◆ INSTRUCTIONS FOR THE TASK ◆
Starting with the first line of the data below, copy each line up to and including the one containing "Given: Click the back navigation arrow icon". Pictures stay out.

Dataset entries:

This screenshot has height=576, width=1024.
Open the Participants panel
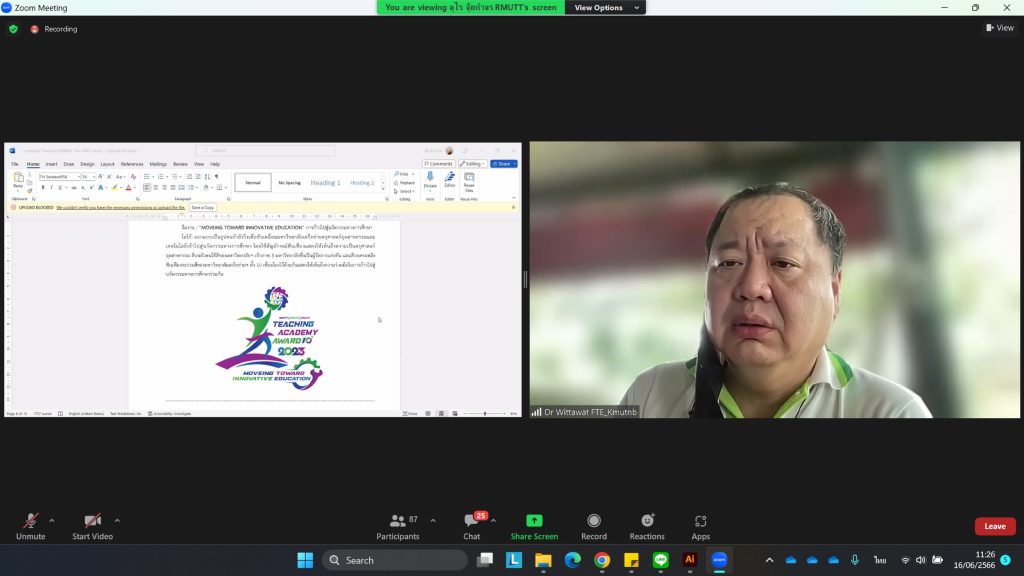click(x=397, y=521)
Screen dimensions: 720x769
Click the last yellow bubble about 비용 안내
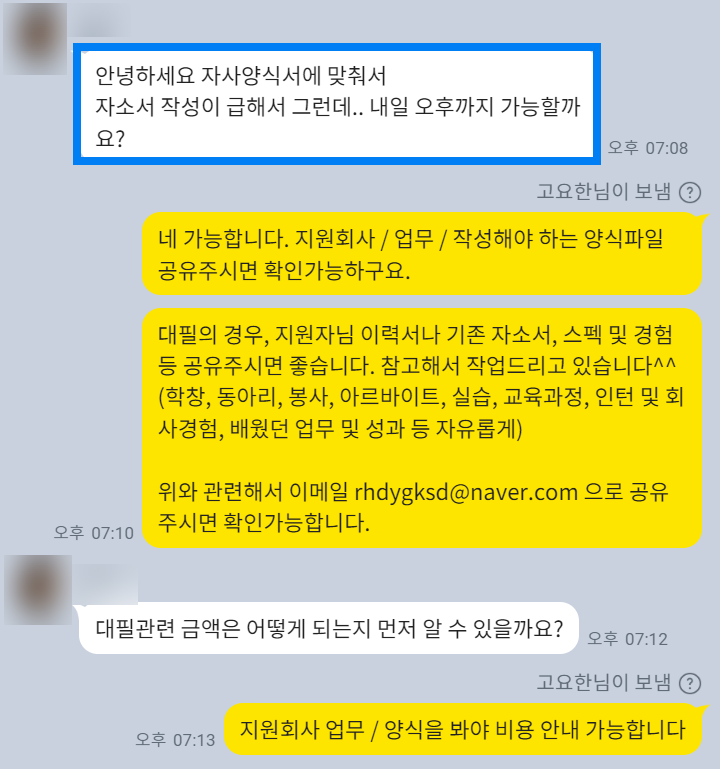click(463, 729)
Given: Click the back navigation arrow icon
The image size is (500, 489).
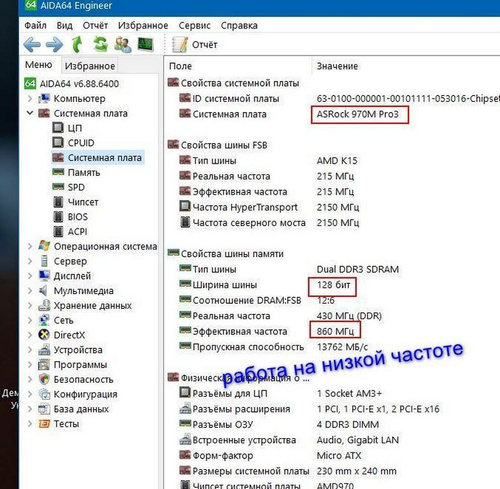Looking at the screenshot, I should [32, 44].
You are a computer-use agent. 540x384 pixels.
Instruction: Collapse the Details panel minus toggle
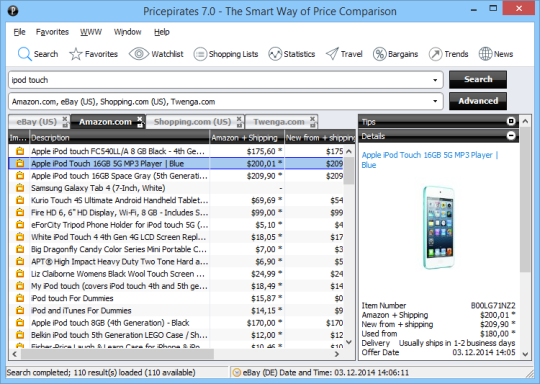[511, 136]

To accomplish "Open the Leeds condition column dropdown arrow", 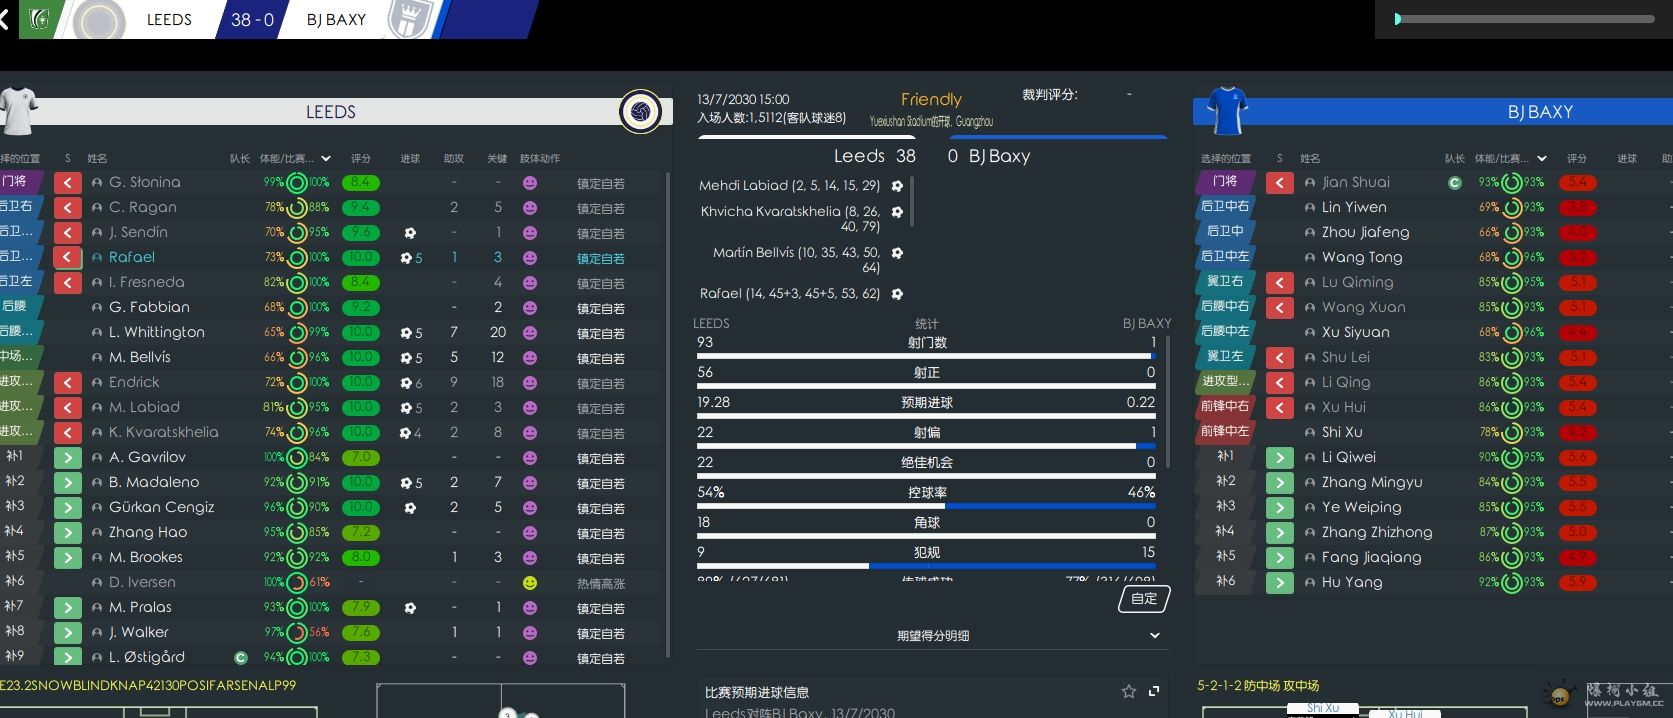I will 326,159.
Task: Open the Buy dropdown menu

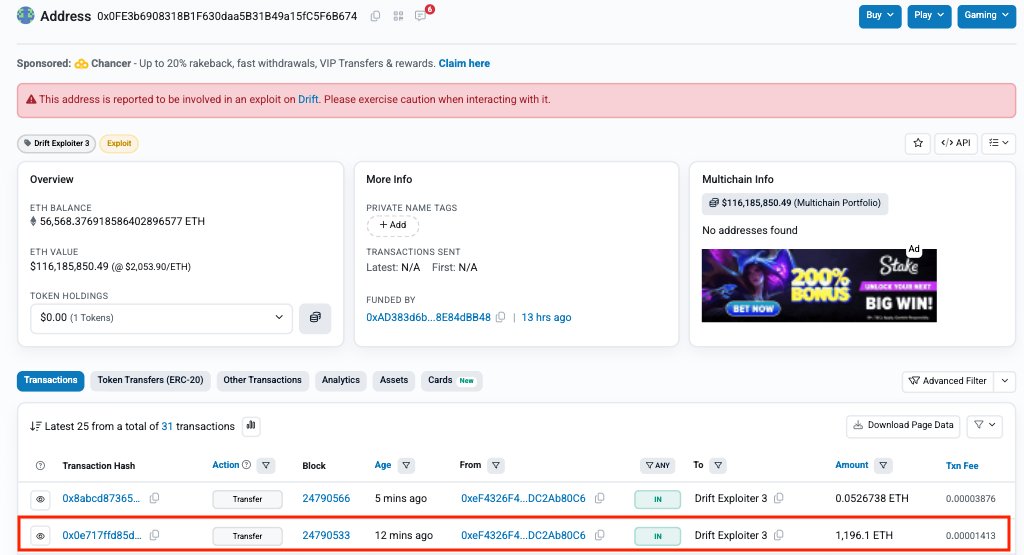Action: [880, 16]
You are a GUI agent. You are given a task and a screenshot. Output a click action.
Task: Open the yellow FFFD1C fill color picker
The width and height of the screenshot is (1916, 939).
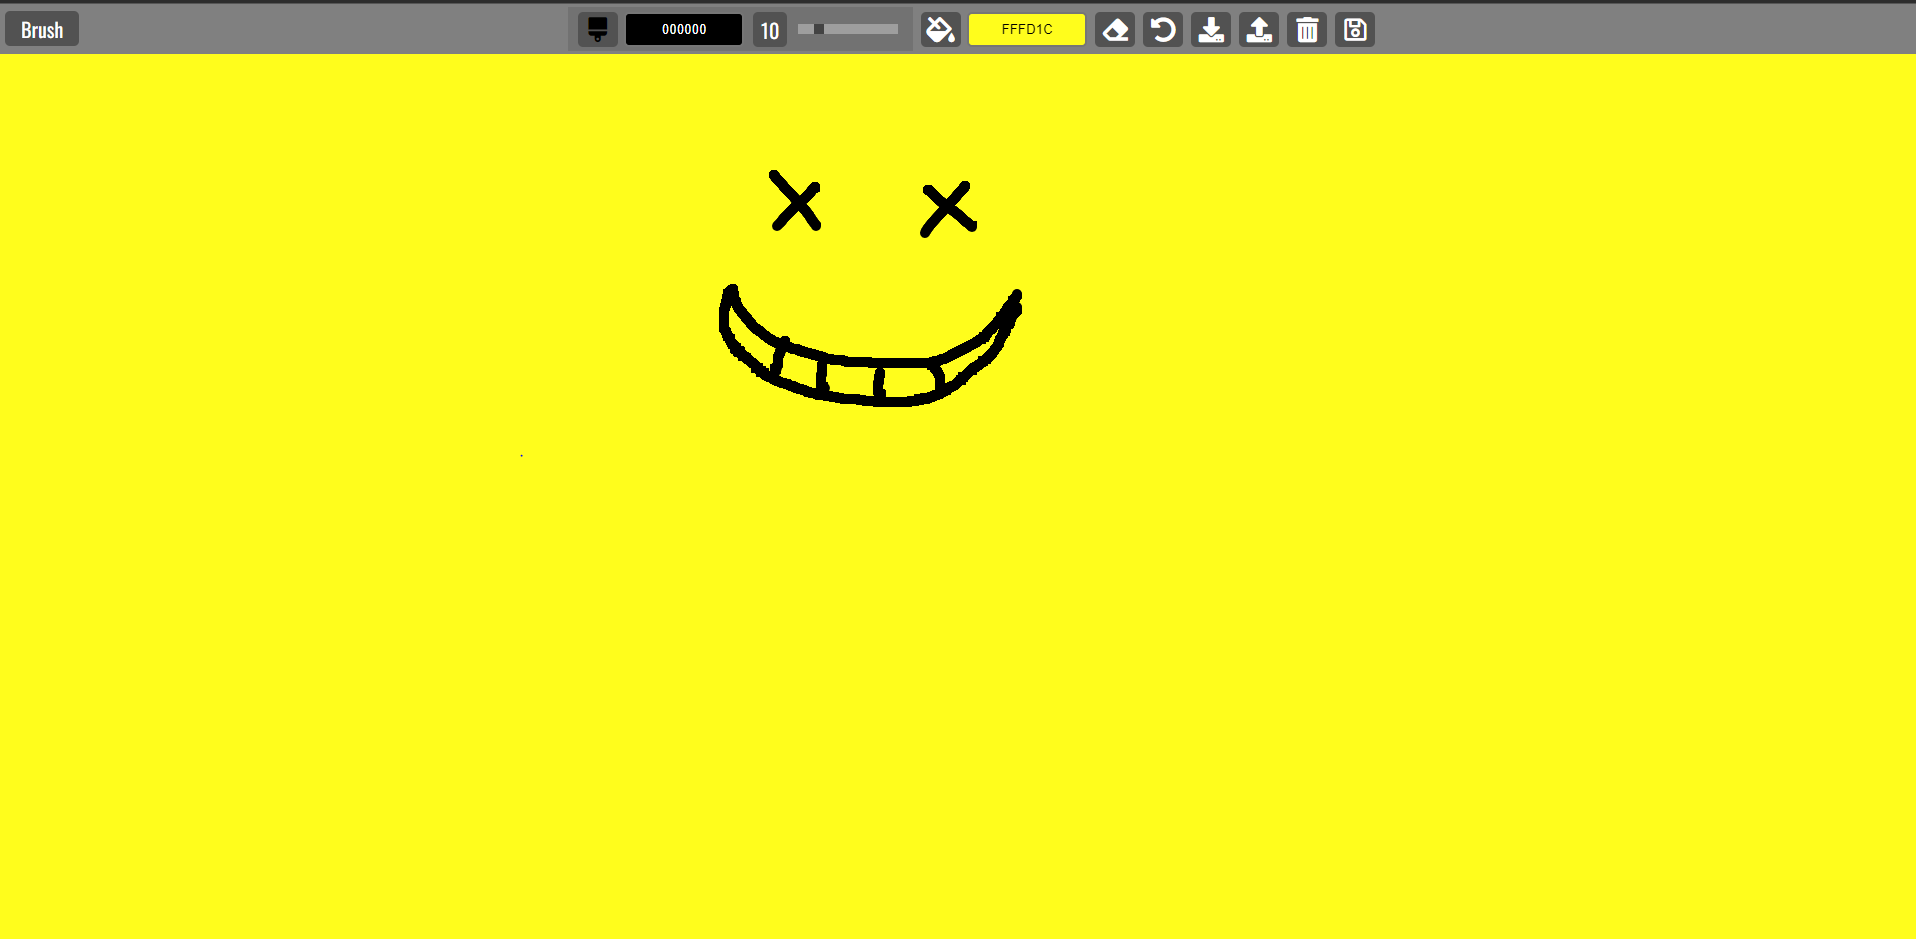pos(1027,30)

◆ TASK SOLUTION ◆
This screenshot has height=576, width=1024.
Open the Participants panel
click(x=397, y=521)
Screen dimensions: 720x769
Click the last yellow bubble about 비용 안내
click(463, 729)
Given: Click the back navigation arrow icon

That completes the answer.